# What the task asks
Return the entries in full, exactly as written.

====== Material shown

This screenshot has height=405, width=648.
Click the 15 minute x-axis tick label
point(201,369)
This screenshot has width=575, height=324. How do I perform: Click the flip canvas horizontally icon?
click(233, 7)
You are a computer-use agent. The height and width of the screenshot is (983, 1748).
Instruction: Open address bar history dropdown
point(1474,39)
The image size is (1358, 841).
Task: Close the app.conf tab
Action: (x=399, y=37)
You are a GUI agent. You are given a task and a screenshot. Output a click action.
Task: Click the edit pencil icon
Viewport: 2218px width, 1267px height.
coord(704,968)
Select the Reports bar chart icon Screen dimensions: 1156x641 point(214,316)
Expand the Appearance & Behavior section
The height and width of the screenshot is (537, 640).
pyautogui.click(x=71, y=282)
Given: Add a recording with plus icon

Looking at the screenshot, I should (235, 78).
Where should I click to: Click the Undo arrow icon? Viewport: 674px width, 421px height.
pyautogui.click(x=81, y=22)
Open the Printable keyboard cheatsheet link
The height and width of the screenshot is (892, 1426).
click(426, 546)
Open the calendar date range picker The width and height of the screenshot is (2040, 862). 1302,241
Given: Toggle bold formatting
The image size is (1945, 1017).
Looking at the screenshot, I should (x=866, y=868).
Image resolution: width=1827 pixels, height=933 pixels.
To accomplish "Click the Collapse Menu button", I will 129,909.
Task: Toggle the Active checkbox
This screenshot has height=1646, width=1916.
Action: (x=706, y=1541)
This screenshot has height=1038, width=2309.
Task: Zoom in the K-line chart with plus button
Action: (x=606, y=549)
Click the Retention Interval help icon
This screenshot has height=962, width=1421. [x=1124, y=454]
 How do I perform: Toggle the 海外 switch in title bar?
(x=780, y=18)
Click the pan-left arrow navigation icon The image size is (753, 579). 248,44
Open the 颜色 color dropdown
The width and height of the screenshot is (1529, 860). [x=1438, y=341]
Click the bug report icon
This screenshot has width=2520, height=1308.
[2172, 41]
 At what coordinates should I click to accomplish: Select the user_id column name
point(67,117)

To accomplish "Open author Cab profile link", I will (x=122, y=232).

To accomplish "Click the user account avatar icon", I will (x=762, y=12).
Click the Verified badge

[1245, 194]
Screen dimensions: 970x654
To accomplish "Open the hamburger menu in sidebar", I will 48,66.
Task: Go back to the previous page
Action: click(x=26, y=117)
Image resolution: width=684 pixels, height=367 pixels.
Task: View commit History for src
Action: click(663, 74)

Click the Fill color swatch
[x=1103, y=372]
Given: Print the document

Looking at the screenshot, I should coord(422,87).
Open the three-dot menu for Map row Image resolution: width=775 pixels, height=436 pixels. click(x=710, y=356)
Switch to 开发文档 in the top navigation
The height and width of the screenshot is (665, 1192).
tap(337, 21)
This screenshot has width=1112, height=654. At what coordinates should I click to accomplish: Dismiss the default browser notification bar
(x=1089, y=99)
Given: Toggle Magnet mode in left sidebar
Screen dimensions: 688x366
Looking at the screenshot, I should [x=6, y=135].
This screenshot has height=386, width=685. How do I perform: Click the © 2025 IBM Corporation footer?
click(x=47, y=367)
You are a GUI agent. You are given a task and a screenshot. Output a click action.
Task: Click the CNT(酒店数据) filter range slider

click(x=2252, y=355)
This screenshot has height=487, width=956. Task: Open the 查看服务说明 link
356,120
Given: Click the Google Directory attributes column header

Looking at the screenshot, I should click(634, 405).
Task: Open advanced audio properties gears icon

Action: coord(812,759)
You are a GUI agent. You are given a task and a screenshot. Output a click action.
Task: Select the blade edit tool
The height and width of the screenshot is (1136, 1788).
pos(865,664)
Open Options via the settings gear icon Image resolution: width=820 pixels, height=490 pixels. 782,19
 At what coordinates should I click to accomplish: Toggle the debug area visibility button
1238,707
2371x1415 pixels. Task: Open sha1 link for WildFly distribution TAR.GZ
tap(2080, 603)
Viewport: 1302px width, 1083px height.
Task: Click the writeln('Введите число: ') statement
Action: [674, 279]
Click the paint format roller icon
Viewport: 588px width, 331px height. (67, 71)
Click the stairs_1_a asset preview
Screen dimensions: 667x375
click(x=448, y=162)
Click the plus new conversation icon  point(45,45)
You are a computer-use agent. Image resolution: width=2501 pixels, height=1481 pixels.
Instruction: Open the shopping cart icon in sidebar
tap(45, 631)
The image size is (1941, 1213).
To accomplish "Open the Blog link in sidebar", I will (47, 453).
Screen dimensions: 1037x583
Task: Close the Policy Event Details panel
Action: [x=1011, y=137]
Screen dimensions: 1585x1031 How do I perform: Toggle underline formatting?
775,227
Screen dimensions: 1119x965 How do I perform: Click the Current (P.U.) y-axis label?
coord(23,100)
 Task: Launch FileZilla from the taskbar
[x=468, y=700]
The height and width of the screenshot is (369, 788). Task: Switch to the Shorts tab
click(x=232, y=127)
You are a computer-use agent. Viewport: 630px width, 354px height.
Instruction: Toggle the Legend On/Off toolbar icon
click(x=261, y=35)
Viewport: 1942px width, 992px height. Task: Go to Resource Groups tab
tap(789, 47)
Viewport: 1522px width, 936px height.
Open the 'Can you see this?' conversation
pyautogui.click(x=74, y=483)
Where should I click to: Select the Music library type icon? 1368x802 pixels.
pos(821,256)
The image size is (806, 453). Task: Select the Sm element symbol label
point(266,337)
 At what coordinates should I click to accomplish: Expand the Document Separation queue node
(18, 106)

============

# Written answer
This screenshot has height=405, width=648.
Click the 15 minute x-axis tick label
point(201,369)
This screenshot has width=575, height=324. How do I perform: Click the flip canvas horizontally icon?
click(233, 7)
You are a computer-use agent. The height and width of the screenshot is (983, 1748).
Instruction: Open address bar history dropdown
point(1474,39)
The image size is (1358, 841).
Task: Close the app.conf tab
Action: (x=399, y=37)
You are a GUI agent. You are given a task and a screenshot. Output a click action.
Task: Click the edit pencil icon
Viewport: 2218px width, 1267px height.
coord(704,968)
Select the Reports bar chart icon Screen dimensions: 1156x641 point(214,316)
Expand the Appearance & Behavior section
The height and width of the screenshot is (537, 640).
pyautogui.click(x=71, y=282)
Given: Add a recording with plus icon

Looking at the screenshot, I should (235, 78).
Where should I click to: Click the Undo arrow icon? Viewport: 674px width, 421px height.
pyautogui.click(x=81, y=22)
Open the Printable keyboard cheatsheet link
The height and width of the screenshot is (892, 1426).
click(426, 546)
Open the calendar date range picker The width and height of the screenshot is (2040, 862). 1302,241
Given: Toggle bold formatting
The image size is (1945, 1017).
Looking at the screenshot, I should (x=866, y=868).
Image resolution: width=1827 pixels, height=933 pixels.
To accomplish "Click the Collapse Menu button", I will 129,909.
Task: Toggle the Active checkbox
This screenshot has height=1646, width=1916.
Action: (x=706, y=1541)
This screenshot has height=1038, width=2309.
Task: Zoom in the K-line chart with plus button
Action: (x=606, y=549)
Click the Retention Interval help icon
This screenshot has height=962, width=1421. [x=1124, y=454]
 How do I perform: Toggle the 海外 switch in title bar?
(x=780, y=18)
Click the pan-left arrow navigation icon The image size is (753, 579). 248,44
Open the 颜色 color dropdown
The width and height of the screenshot is (1529, 860). [x=1438, y=341]
Click the bug report icon
This screenshot has width=2520, height=1308.
[2172, 41]
 At what coordinates should I click to accomplish: Select the user_id column name
point(67,117)

To accomplish "Open author Cab profile link", I will (x=122, y=232).

To accomplish "Click the user account avatar icon", I will (x=762, y=12).
Click the Verified badge

[1245, 194]
Screen dimensions: 970x654
To accomplish "Open the hamburger menu in sidebar", I will 48,66.
Task: Go back to the previous page
Action: click(x=26, y=117)
Image resolution: width=684 pixels, height=367 pixels.
Task: View commit History for src
Action: click(663, 74)

Click the Fill color swatch
[x=1103, y=372]
Given: Print the document

Looking at the screenshot, I should coord(422,87).
Open the three-dot menu for Map row Image resolution: width=775 pixels, height=436 pixels. click(x=710, y=356)
Switch to 开发文档 in the top navigation
The height and width of the screenshot is (665, 1192).
tap(337, 21)
This screenshot has width=1112, height=654. At what coordinates should I click to accomplish: Dismiss the default browser notification bar
(x=1089, y=99)
Given: Toggle Magnet mode in left sidebar
Screen dimensions: 688x366
Looking at the screenshot, I should [x=6, y=135].
This screenshot has height=386, width=685. How do I perform: Click the © 2025 IBM Corporation footer?
click(x=47, y=367)
You are a GUI agent. You are given a task and a screenshot. Output a click action.
Task: Click the CNT(酒店数据) filter range slider

click(x=2252, y=355)
This screenshot has height=487, width=956. Task: Open the 查看服务说明 link
356,120
Given: Click the Google Directory attributes column header

Looking at the screenshot, I should click(634, 405).
Task: Open advanced audio properties gears icon

Action: coord(812,759)
You are a GUI agent. You are given a task and a screenshot. Output a click action.
Task: Select the blade edit tool
The height and width of the screenshot is (1136, 1788).
pos(865,664)
Open Options via the settings gear icon Image resolution: width=820 pixels, height=490 pixels. 782,19
 At what coordinates should I click to accomplish: Toggle the debug area visibility button
1238,707
2371x1415 pixels. Task: Open sha1 link for WildFly distribution TAR.GZ
tap(2080, 603)
Viewport: 1302px width, 1083px height.
Task: Click the writeln('Введите число: ') statement
Action: [674, 279]
Click the paint format roller icon
Viewport: 588px width, 331px height. (67, 71)
Click the stairs_1_a asset preview
Screen dimensions: 667x375
click(x=448, y=162)
Click the plus new conversation icon  point(45,45)
You are a computer-use agent. Image resolution: width=2501 pixels, height=1481 pixels.
Instruction: Open the shopping cart icon in sidebar
tap(45, 631)
The image size is (1941, 1213).
To accomplish "Open the Blog link in sidebar", I will (47, 453).
Screen dimensions: 1037x583
Task: Close the Policy Event Details panel
Action: [x=1011, y=137]
Screen dimensions: 1585x1031 How do I perform: Toggle underline formatting?
775,227
Screen dimensions: 1119x965 How do I perform: Click the Current (P.U.) y-axis label?
coord(23,100)
 Task: Launch FileZilla from the taskbar
[x=468, y=700]
The height and width of the screenshot is (369, 788). Task: Switch to the Shorts tab
click(x=232, y=127)
You are a computer-use agent. Viewport: 630px width, 354px height.
Instruction: Toggle the Legend On/Off toolbar icon
click(x=261, y=35)
Viewport: 1942px width, 992px height. Task: Go to Resource Groups tab
tap(789, 47)
Viewport: 1522px width, 936px height.
Open the 'Can you see this?' conversation
pyautogui.click(x=74, y=483)
Where should I click to: Select the Music library type icon? 1368x802 pixels.
pos(821,256)
The image size is (806, 453). Task: Select the Sm element symbol label
point(266,337)
 At what coordinates should I click to accomplish: Expand the Document Separation queue node
(18, 106)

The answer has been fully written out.